### Required work
Copy the entries again, with their requests, starting at the line that contains "This screenshot has height=410, width=729." and running through the last entry, both ends included, and scale every coordinate in the answers by 1.85, rounding to whole numbers with halves rounded up. Leave the pictures out.

### Given records
==================================================

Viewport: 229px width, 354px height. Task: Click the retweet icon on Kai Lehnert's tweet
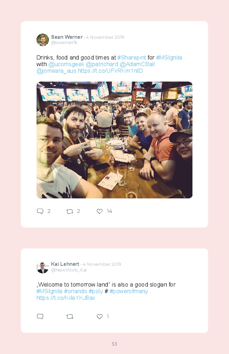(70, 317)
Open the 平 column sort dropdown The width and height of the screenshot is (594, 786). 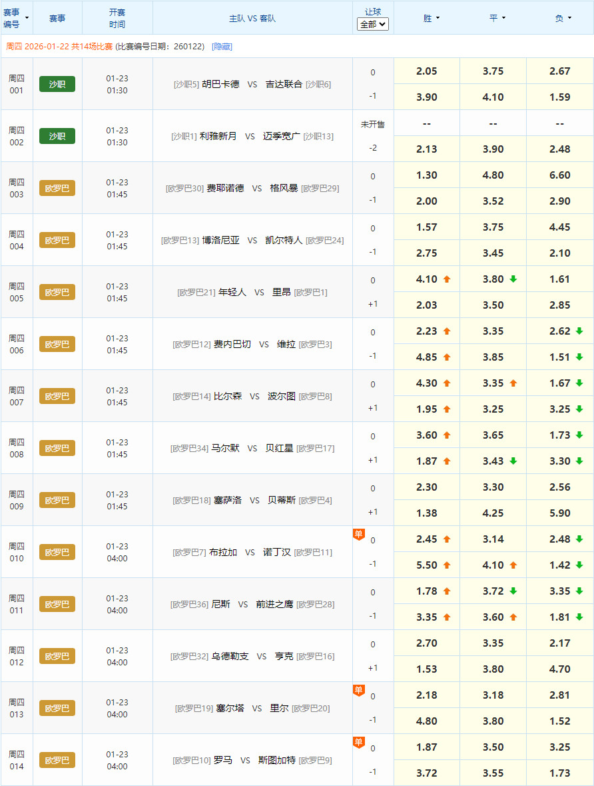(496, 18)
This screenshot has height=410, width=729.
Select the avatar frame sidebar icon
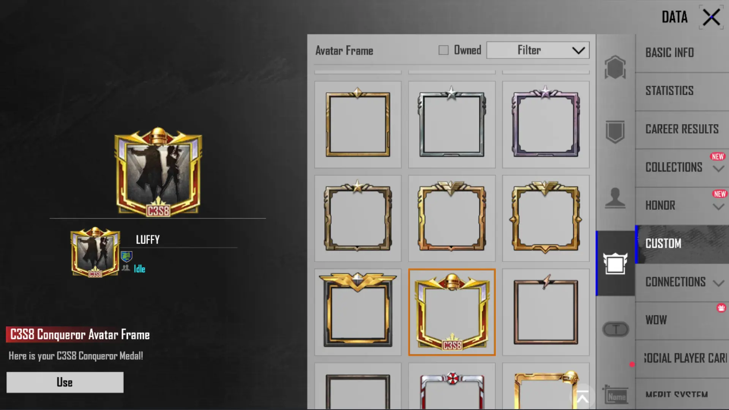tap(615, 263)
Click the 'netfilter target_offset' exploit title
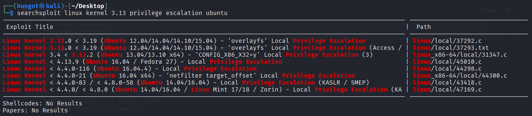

==================================================

### Solution for this exercise
This screenshot has height=410, width=729.
Select the avatar frame sidebar icon
tap(1138, 487)
Click the 'netfilter target_offset' exploit title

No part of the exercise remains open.